The complexity of linguistic norms 

Monday 16 January 2023, 12:30 pm
M.S. van der Meulen MA
prof. dr. N. van der Sijs, prof. dr. H. de Hoop
Faculty of Arts

Dutch language constructions like groter als and hele mooie auto may seem wrong, but are they really? As Marten van der Meulen’s PhD research reveals, twentieth-century Dutch grammar books show considerable variation in the evaluation of language issues. What’s wrong to one person is right to another. Linguistic issues can also develop differently, with language experts become stricter or more relaxed over time. These books appear to have a more complex relationship with actual language use than is often assumed.
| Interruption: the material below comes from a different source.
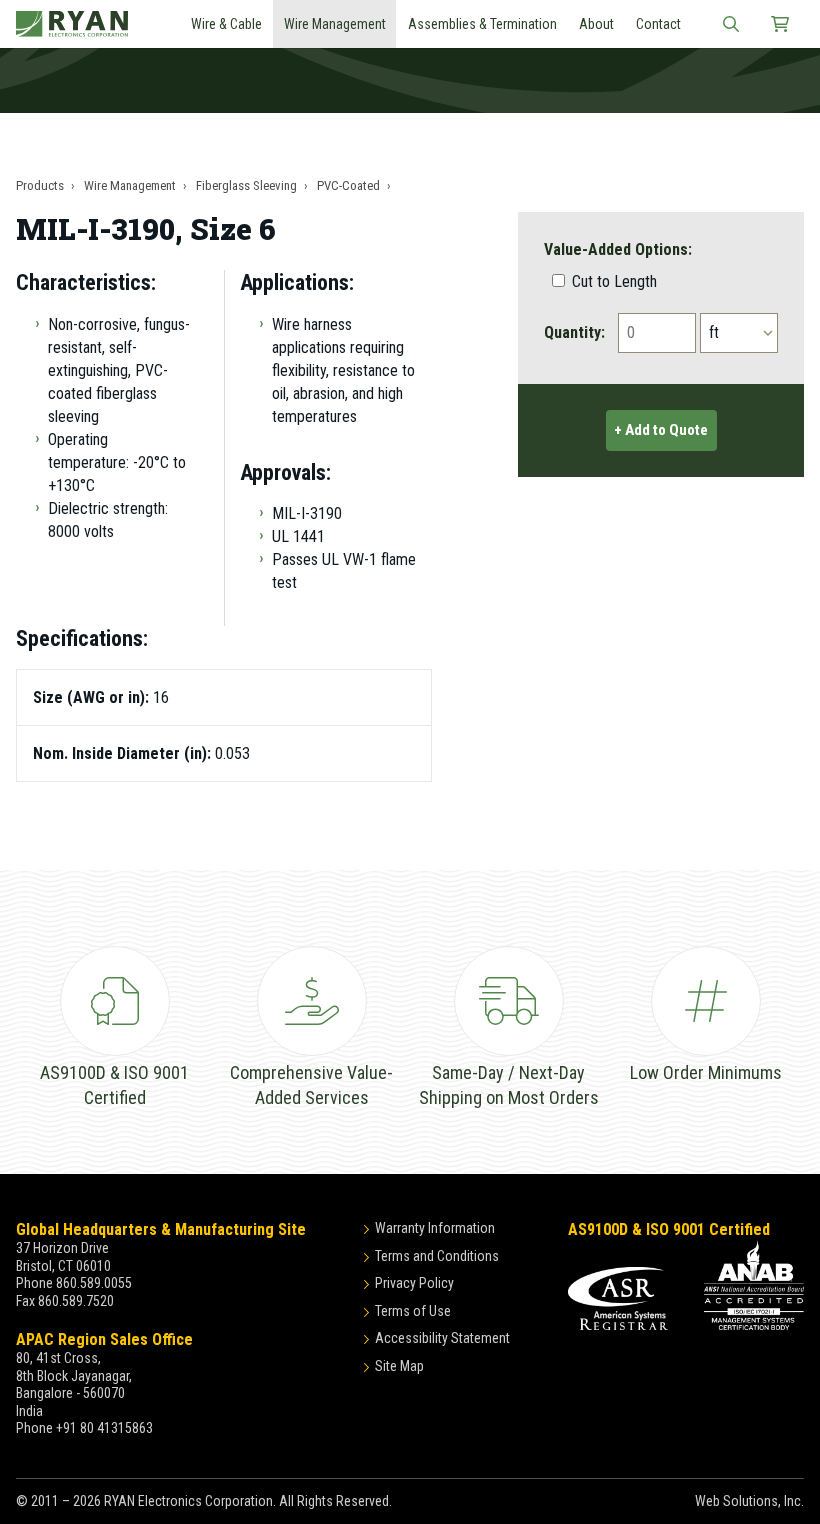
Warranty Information (435, 1228)
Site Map (399, 1366)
Statements like ‘this is becoming commonplace’ and ‘this is normal in everyday language’ tend to miss the mark. However, one case study on language rules and their application in Dutch parliamentary reports point to a link between language use and language rules. Attitude also plays a complicated role in this, which makes this dissertation an important starting point for re-evaluating the complex interplay between language norms, language use and language attitude.  

Marten van der Meulen (The Hague, 1985) studied English and linguistics at Leiden University and the University of Sydney. During his PhD at Radboud University he wrote several popular scientific books about language. He is currently employed as knowledge coordinator at Radboud University and as policy advisor at the Taalunie.